Sermon by Revd Caroline Risdon
13th Sunday after Trinity, 6 September 2020
You can hear an audio recording of the sermon here
This week in Matthew's Gospel, we seem to have a lesson in conflict and conflict resolution from Jesus. A lot of what is suggested makes sense; if you have a disagreement or feel that someone has sinned against you, talk to them directly to try work it out. If you cannot find a resolution, take one or two others with you to try resolve the issue. Should the matter persist, the whole community together must make a decision about any action that needs to be taken. This is in fact the basis for many a complaints procedure!

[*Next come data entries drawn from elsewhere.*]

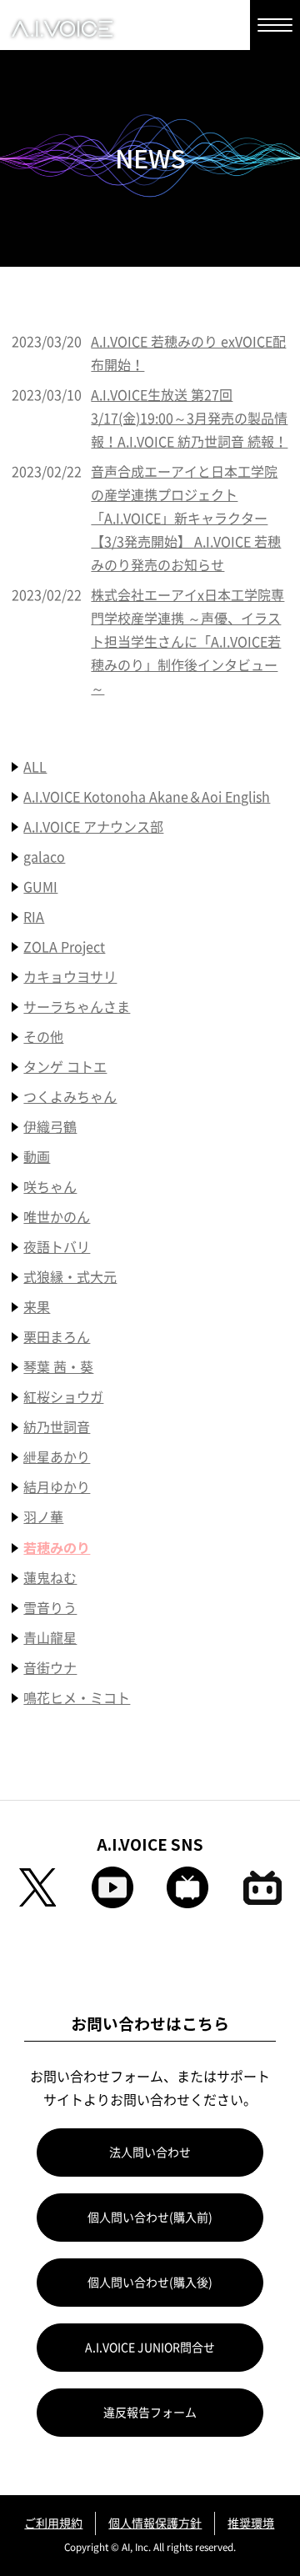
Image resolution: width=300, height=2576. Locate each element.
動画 (36, 1157)
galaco (44, 857)
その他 (43, 1037)
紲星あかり (56, 1457)
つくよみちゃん (70, 1097)
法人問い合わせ (150, 2152)
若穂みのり (56, 1547)
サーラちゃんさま (76, 1007)
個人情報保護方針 (155, 2523)
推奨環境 (251, 2523)
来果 (36, 1307)
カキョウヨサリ (70, 977)
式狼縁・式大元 (70, 1277)
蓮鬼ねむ (50, 1578)
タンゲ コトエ (65, 1067)
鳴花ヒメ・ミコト (76, 1698)
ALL (35, 767)
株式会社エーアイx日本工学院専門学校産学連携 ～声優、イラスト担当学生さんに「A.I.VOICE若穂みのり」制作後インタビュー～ (187, 642)
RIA (33, 917)
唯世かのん (56, 1217)
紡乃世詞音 (56, 1427)
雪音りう (50, 1608)
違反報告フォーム (150, 2412)
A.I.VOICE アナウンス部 (93, 827)
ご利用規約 (53, 2523)
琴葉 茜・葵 (58, 1367)
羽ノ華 (43, 1517)
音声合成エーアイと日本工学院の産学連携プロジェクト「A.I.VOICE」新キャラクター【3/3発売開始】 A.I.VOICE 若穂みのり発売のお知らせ (186, 518)
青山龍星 (50, 1638)
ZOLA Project (64, 947)
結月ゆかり (56, 1487)
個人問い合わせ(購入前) (150, 2217)
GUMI (40, 887)
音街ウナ (50, 1668)
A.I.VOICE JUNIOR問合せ (150, 2347)
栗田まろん (56, 1337)
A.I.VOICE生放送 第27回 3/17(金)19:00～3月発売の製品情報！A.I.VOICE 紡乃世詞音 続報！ (189, 418)
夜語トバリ (56, 1247)
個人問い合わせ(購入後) (150, 2282)
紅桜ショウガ (63, 1397)
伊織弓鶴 (50, 1127)
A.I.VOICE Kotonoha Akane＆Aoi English (146, 797)
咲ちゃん (50, 1187)
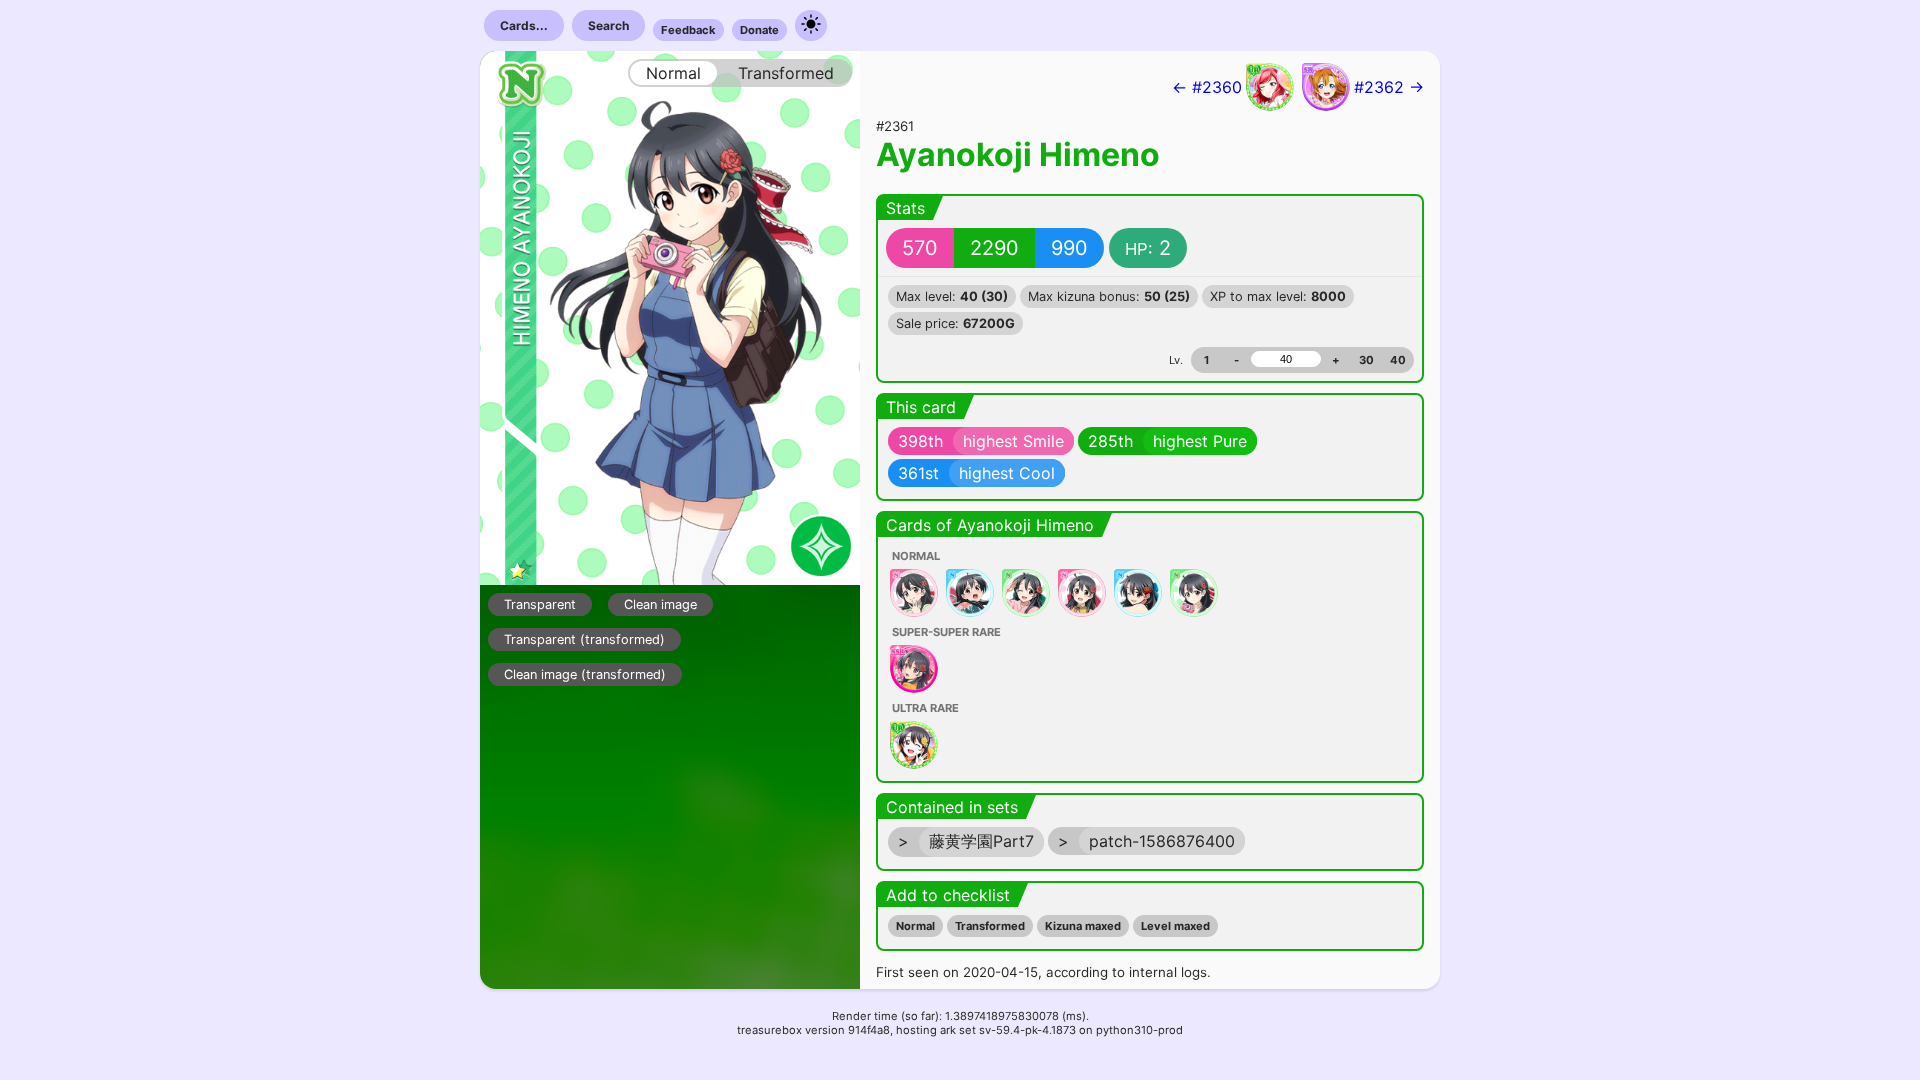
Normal (915, 926)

But we cannot overlook the context in which this advice comes. Immediately before our Gospel reading today, we have the parable of the lost sheep where we are told to leave the 99 in search of the individual. And immediately after this Gospel reading, we have Jesus telling us to forgive one another not 7 but 77 times. So, we are being encouraged here to take ownership. If someone behaves badly, we are to address it, not to create enemies or to exert our own power, but to bring that person back into 'communion' with the body of Christ. If we in fact avoid all conflict, we end up with a fractured community.
Perhaps this reading is easier to undestand if we shift the perspective from managing conflict to 'loosing and binding.' Time and again over the past several weeks we have heard this expression in our Gospel readings- whatever you bind on earth will be bound in heaven, and whatever you loose on earth will be loosed in Heaven. What does that actually mean? By happy coincidence, we learn a bit more from the reading in Romans.

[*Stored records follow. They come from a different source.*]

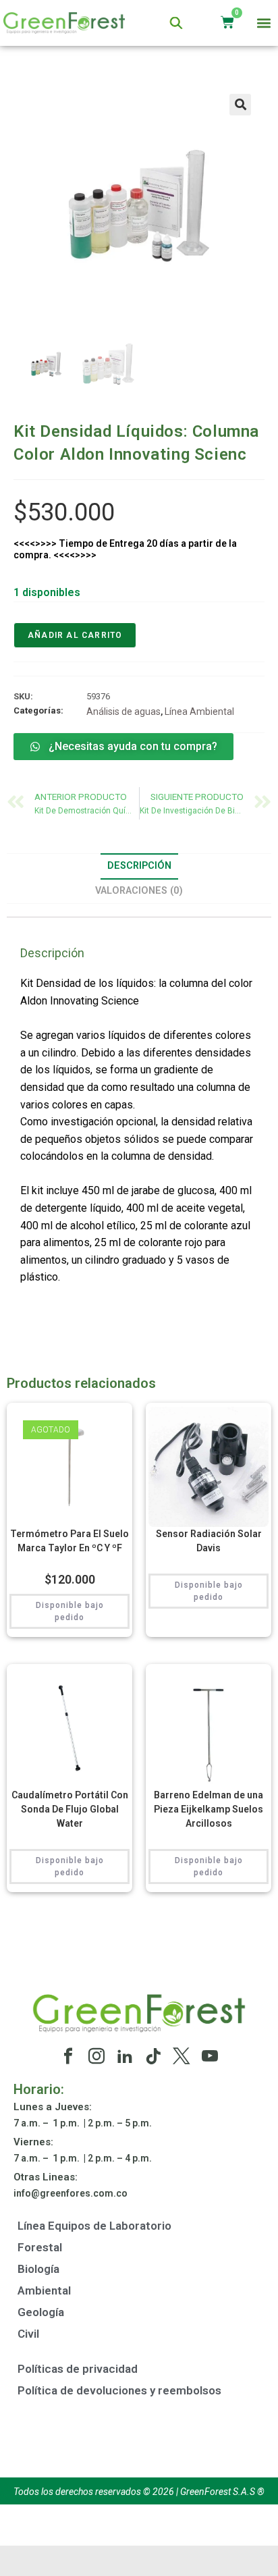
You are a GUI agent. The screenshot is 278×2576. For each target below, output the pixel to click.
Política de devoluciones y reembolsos (119, 2390)
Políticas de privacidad (78, 2369)
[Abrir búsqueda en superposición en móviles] (176, 22)
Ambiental (44, 2290)
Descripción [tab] (139, 865)
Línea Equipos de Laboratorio (94, 2225)
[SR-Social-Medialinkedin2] (125, 2056)
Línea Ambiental (199, 711)
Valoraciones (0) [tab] (139, 890)
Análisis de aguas (123, 711)
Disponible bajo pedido (70, 1611)
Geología (41, 2312)
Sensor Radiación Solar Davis (209, 1540)
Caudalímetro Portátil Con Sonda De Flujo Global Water (69, 1809)
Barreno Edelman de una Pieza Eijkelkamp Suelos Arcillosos (208, 1809)
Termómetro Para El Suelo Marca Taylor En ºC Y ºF (69, 1540)
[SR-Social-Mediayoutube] (210, 2056)
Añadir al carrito (75, 635)
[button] (264, 22)
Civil (28, 2333)
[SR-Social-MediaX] (181, 2056)
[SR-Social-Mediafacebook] (68, 2056)
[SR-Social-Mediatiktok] (153, 2056)
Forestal (40, 2247)
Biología (38, 2269)
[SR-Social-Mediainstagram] (96, 2056)
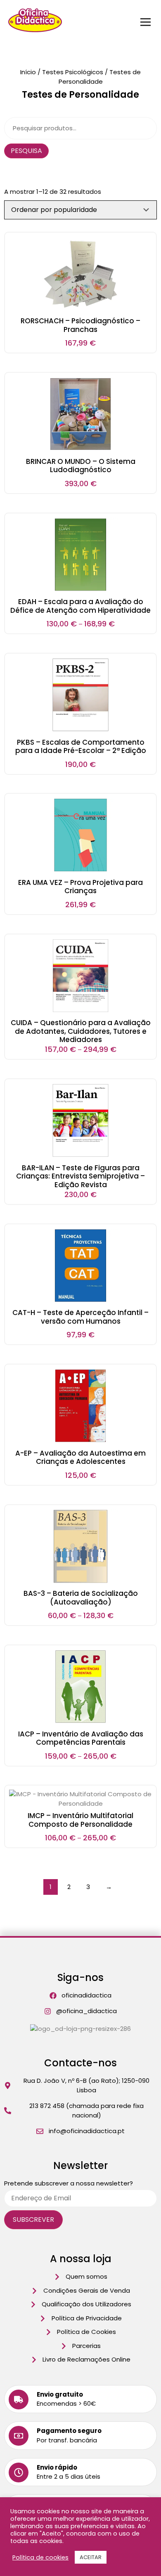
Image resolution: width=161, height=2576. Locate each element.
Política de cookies (40, 2557)
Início (28, 72)
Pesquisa (26, 150)
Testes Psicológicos (72, 72)
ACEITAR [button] (91, 2557)
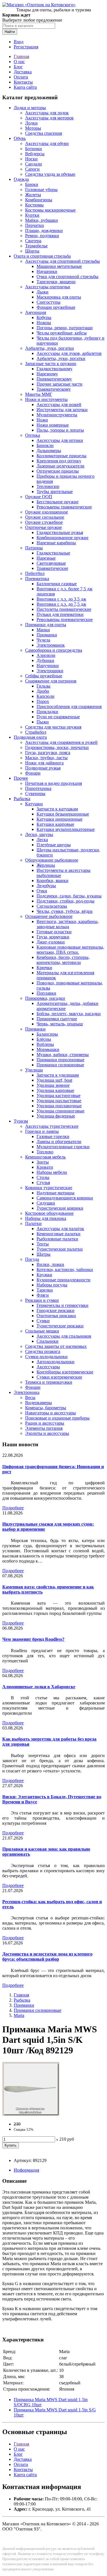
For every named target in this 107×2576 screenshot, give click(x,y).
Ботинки (33, 148)
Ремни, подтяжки (42, 235)
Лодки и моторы (30, 107)
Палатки (33, 1223)
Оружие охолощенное (46, 512)
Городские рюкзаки (55, 1310)
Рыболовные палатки (57, 1238)
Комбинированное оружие (62, 537)
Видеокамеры (38, 1402)
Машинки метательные (59, 266)
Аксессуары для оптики (60, 440)
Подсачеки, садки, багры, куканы (69, 895)
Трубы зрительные (55, 491)
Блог (18, 66)
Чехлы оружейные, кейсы (62, 332)
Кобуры (44, 317)
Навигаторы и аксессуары (50, 1412)
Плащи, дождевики (44, 230)
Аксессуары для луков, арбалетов (69, 353)
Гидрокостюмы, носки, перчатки (57, 747)
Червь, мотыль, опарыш (60, 1023)
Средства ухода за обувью (50, 174)
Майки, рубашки (41, 220)
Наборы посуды (52, 1284)
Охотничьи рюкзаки (56, 1315)
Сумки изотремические (59, 1377)
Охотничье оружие (43, 527)
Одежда (21, 179)
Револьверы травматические (64, 506)
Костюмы (34, 204)
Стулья (43, 1182)
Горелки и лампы (42, 1131)
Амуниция (35, 312)
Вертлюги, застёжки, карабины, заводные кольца (68, 924)
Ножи (42, 419)
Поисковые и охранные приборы (57, 1418)
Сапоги (32, 169)
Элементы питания (43, 1428)
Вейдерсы (35, 153)
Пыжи (43, 721)
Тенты (43, 1244)
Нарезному (47, 373)
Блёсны (44, 1039)
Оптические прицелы (58, 471)
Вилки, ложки (50, 1264)
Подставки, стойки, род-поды (65, 901)
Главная (21, 56)
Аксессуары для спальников (64, 1336)
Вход (18, 41)
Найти (10, 32)
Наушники (47, 271)
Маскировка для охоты (59, 297)
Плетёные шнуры (54, 844)
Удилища (34, 1069)
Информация (26, 2170)
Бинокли (45, 445)
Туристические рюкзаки (60, 1325)
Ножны (44, 322)
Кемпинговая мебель (45, 1156)
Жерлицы (46, 865)
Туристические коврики (60, 1208)
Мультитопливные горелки (63, 1146)
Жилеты (33, 194)
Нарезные (46, 558)
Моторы (33, 128)
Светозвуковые (51, 563)
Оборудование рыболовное (51, 860)
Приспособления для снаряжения (69, 706)
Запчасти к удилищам (58, 1075)
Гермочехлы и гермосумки (62, 1305)
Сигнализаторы (52, 906)
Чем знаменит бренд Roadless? (33, 1639)
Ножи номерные (53, 425)
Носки (31, 158)
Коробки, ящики (52, 880)
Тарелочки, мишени (56, 281)
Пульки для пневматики (60, 614)
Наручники (48, 665)
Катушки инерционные (59, 819)
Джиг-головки (51, 942)
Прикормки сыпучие (57, 1018)
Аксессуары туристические (51, 1126)
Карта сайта (25, 87)
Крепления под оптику (59, 460)
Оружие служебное (44, 522)
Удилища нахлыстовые (59, 1100)
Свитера (33, 240)
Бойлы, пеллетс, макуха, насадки (69, 1013)
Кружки (44, 1274)
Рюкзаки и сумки (42, 1300)
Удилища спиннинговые (60, 1110)
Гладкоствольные (53, 553)
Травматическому (54, 389)
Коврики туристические (48, 1187)
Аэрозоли (46, 655)
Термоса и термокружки (48, 1382)
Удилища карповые (55, 1090)
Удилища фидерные (56, 1116)
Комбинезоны (38, 199)
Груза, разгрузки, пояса (47, 752)
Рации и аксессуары (44, 1423)
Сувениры (35, 793)
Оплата (21, 77)
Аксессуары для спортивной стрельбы (62, 261)
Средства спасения (43, 133)
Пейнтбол (35, 573)
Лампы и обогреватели (59, 1141)
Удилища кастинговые (58, 1095)
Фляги (43, 1295)
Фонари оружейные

St Paul tells us to owe no one anything, except love. Now the language of obligation defined the livelihood of first century Roman citizens in many spheres of life. To the emperor they “owed” honour and allegiance; to their benefactor (if they had one, and many did), they owed also money and possessions; slaves owed service and their very lives; wives owed submission, and so on.
So when Paul exhorts his audience to “owe” nothing except love, he is in a sense reconfiguring the arrangement of the furniture. To owe nothing except love eliminates the structures inherent in the Roman way of life. To owe nothing but love to one another is to own the reality that we all are completely dependent on God’s grace. Not only our forgiveness, but for our very existence. It reframes how we live in relation to one another in our everyday interactions.
In Matthew 18, Jesus does not seem very interested in authority or status or hierarchy. Matthew’s Jesus is concerned about “the least ones,” the vulnerable, the socially unacceptable ones. We hear this message repeatedly through Matthew’s gospel- better to tie a millstone around your neck and jump in the ocean than cause a little one to stumble; better to leave ninety-nine sheep on the mountains than lose a little one. The point this gospel reading is to convince us that when the Church or its members exercise authority, we must pay ceaseless attention to the least powerful members of the community. Whenever and whatever we bind or loose, the Christian community is called to defend the interests of the least ones in our midst, as well as to create the space and the conditions necessary for forgiveness and restoration.
Surely, as we each stand before the Cross, each of us broken and each of us reconciled, we feel this deep call? To loose all those behaviours and attitudes, within ourselves, within this Church family and within our local community, that bring division and unhappiness. To bind together and to ourselves those ‘little ones’, the lonely, the vulnerable, those most in need of dignity and restoration, among whom we must surely count ourselves.